If what has revealed with the Akala and Adedibu stories are extrapolated into the political space, it might in fact be an indication of the plan which is in store for the elections of April 2007. The false confidence which the Obasanjo clique has exhibited about the elections, their indifference to the suffering of the Nigerian people occasioned by the petrol crises and the worsening indices of daily existence can only be because they have perfected the plan to massively rig the elections again unless the Nigerian people become extra vigilant.

The INEC registration machines allegedly found at Adedibu and Akala’s aide’s residences can only be in aid of the PDP. If that is put side-by-side with an INEC that has shown a remarkable incompetence and an inability to disguise its bias in favour of the PDP, then we face a very strangely eerie, scary and ominous build up to the elections of April. We must just watch out for what PDP is up to because it is not likely to be for good.
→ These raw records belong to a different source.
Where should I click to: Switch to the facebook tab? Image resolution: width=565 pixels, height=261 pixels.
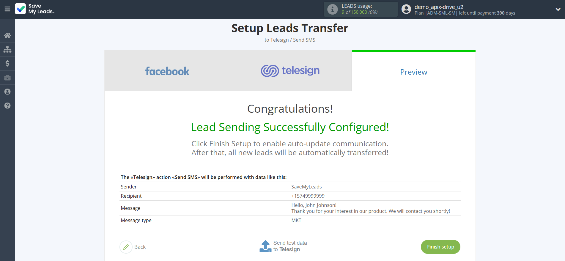[x=166, y=71]
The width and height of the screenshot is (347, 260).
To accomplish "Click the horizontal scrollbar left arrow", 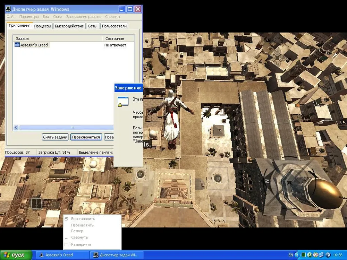I will (x=16, y=128).
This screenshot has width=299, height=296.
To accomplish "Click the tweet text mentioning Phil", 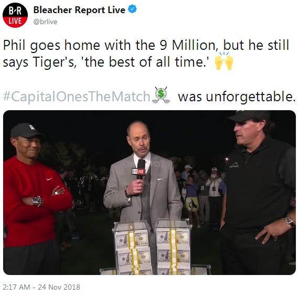I will click(x=146, y=54).
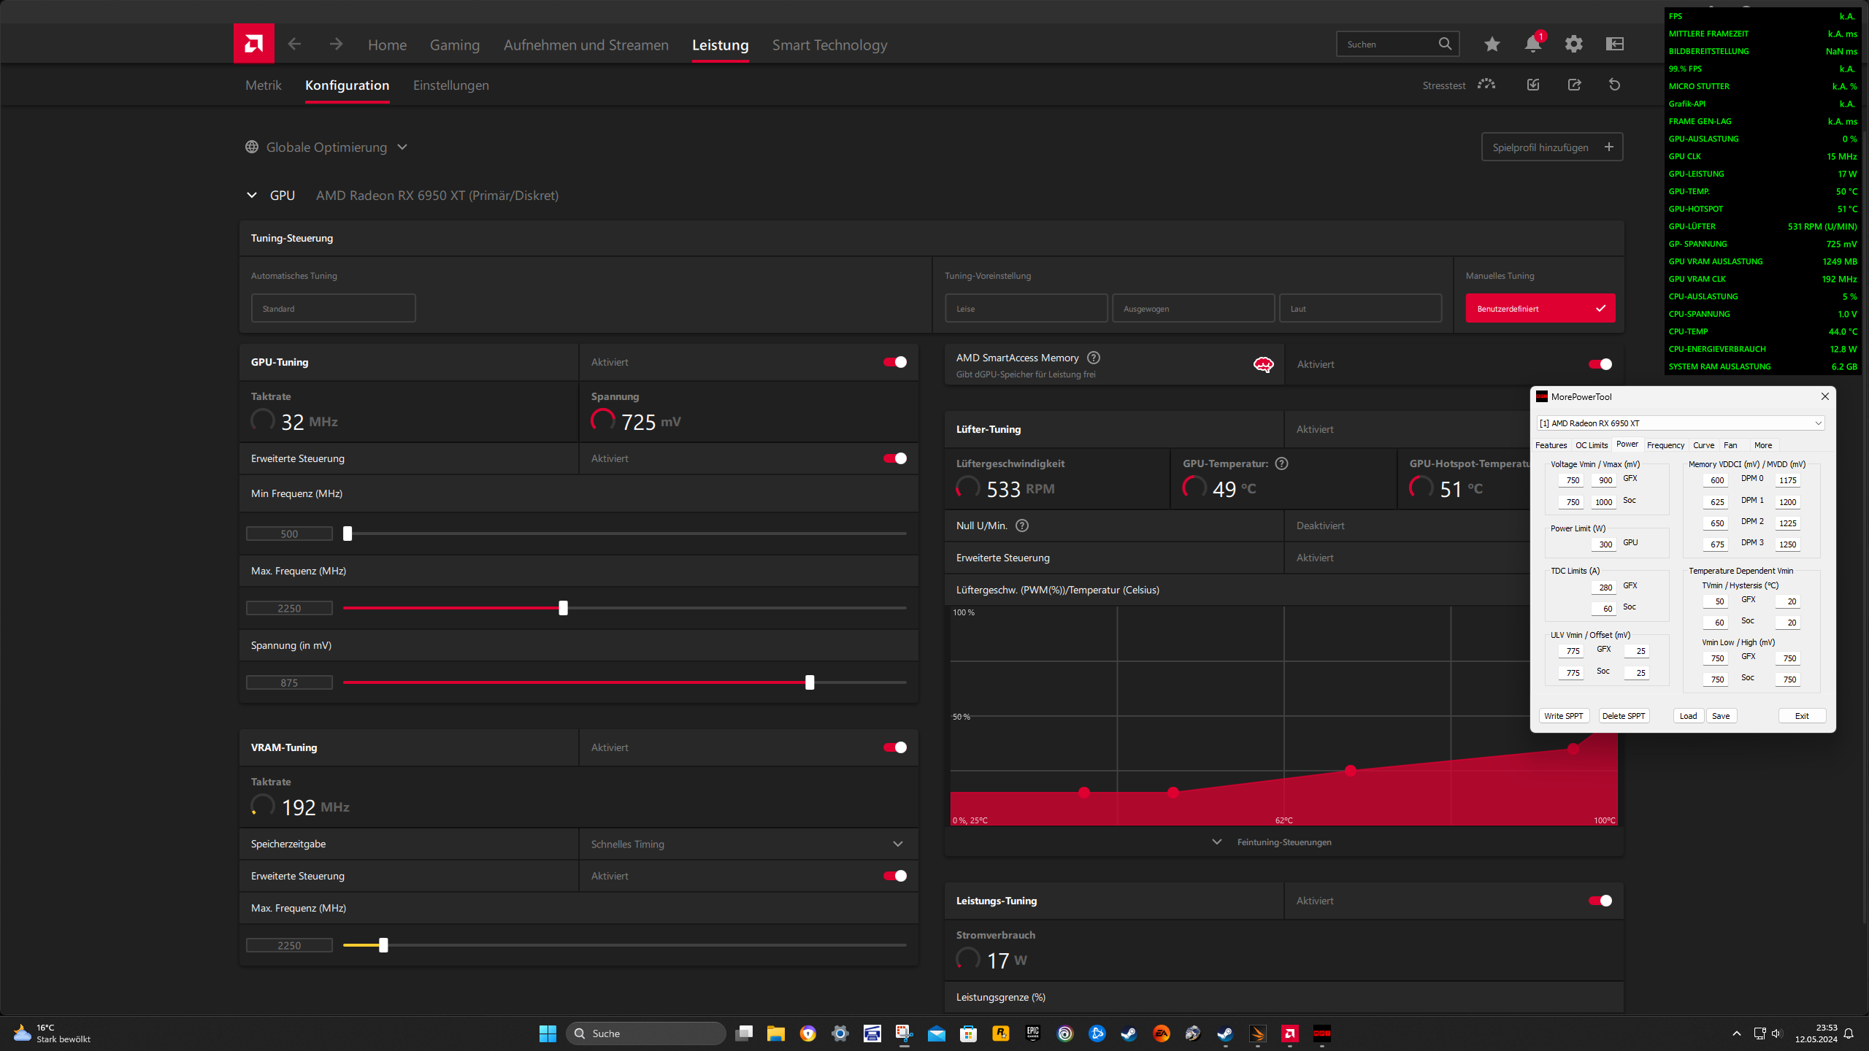Click the favorites star icon
The width and height of the screenshot is (1869, 1051).
(1492, 45)
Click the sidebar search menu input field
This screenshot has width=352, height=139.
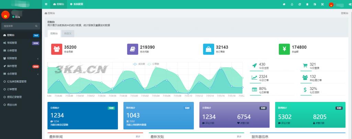point(18,26)
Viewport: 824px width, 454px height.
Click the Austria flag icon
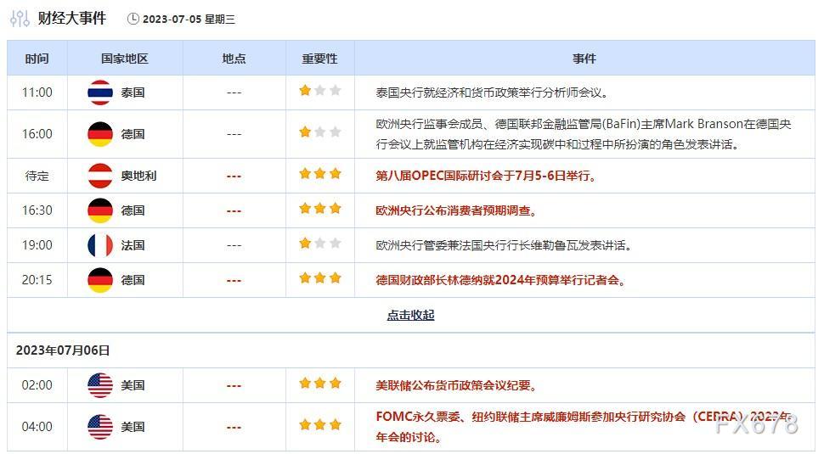click(x=100, y=176)
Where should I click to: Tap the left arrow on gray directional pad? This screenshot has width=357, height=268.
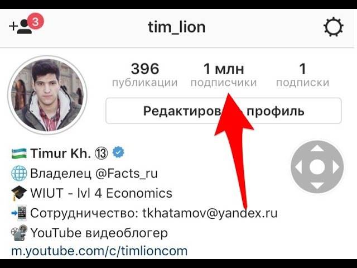[x=298, y=167]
In the past eight years Obasanjo has ruled our country ostensibly because he ‘won’ elections and should be ruling with the interest of the Nigerian people at heart.

However, what we have harvested is the flowering of the interests of a cabal of cronies in the oil importation lobby, in the cultivation of a handful of individuals that he has generously granted import waivers, have been given juicy oil blocks or to whom he has sold choice assets of the Nigerian people, some of which he owns directly, even when they are allegedly held in blind trust for him. What is certain is that the blind of Obasanjo’s trust will regain sight to begin to count the profit of his fraudulent acquisition of our national assets soon as he succeeded in rigging into power his hand picked successor in May 2007. This is the underlining wisdom of the discovery of registration machines in the residences of PDP stalwarts in Oyo State. It should interest Nigerians to know how many more of such PDP stalwarts have been “assisting” INEC in the registration exercise within the confines of their homes in order to facilitate the massive rigging of the next elections.
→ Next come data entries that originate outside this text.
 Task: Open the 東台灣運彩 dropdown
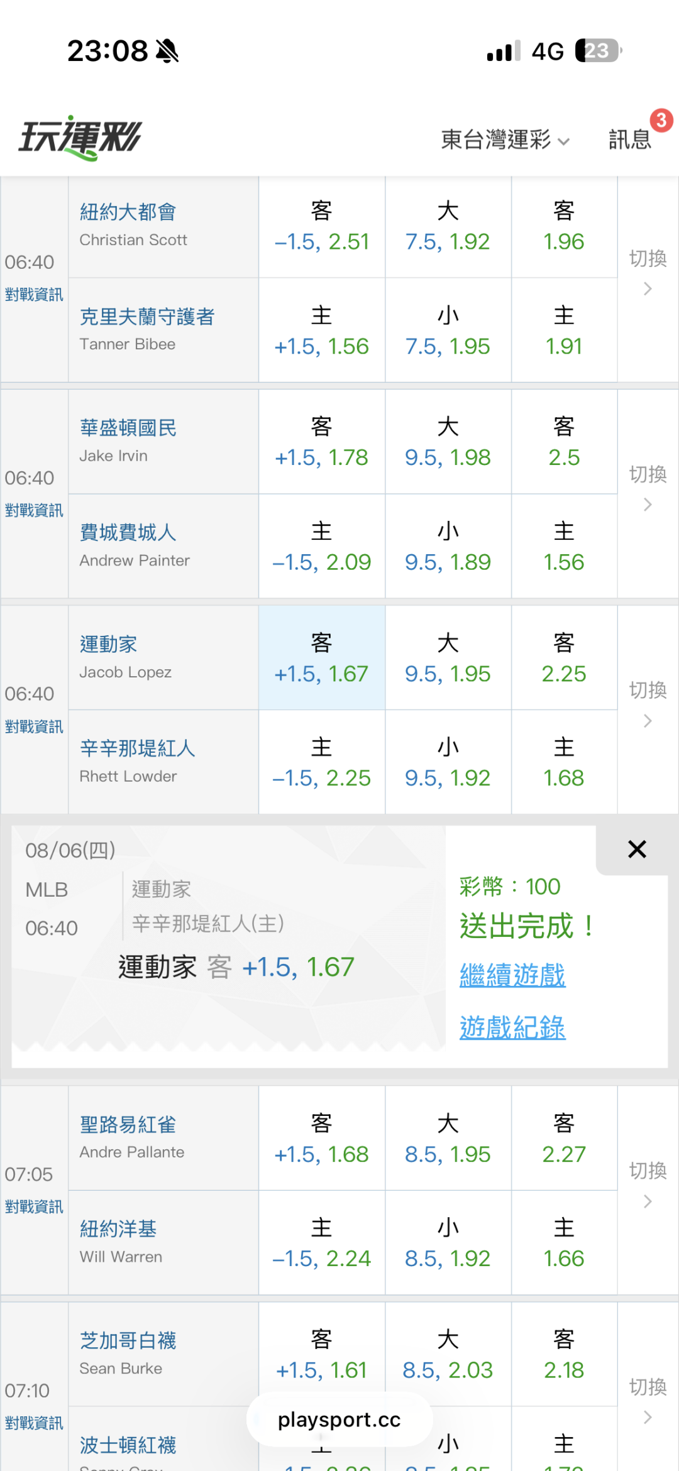coord(505,139)
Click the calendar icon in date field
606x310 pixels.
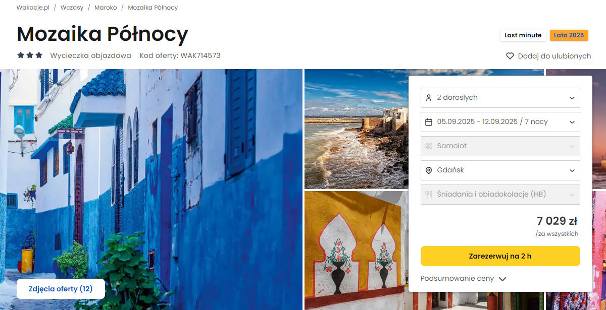[x=429, y=122]
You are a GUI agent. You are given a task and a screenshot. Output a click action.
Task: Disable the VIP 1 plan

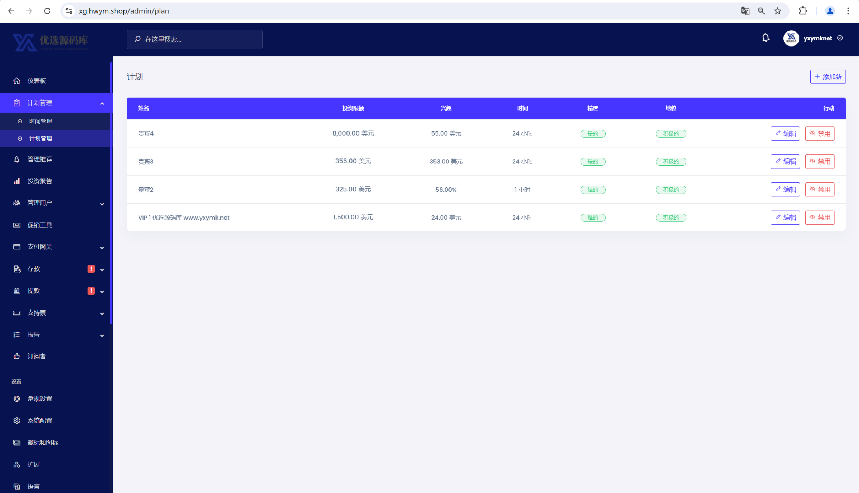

The opposition parties must be interested in these manipulative steps and they should constantly interrogate the actions of the PDP and the not too subtle manner that the electoral body, INEC, has often choreographed its actions with that of the ruling party. Obasanjo’s fuel scarcity regime of the past one month has generated so much frustration and angst while it has also cost the economy valuable man hours lost in the search for fuel, further underlining the absurdity of Africa’s largest oil producing country not having enough oil to power its economy. It is like the tale of the ancient mariner and the cry of water being everywhere, but not a drop to burn. It is truly instructive just what amount of pains an incompetent leader can inflict on the body of a country. But we can set things right if we are determined, at the April 2007 elections.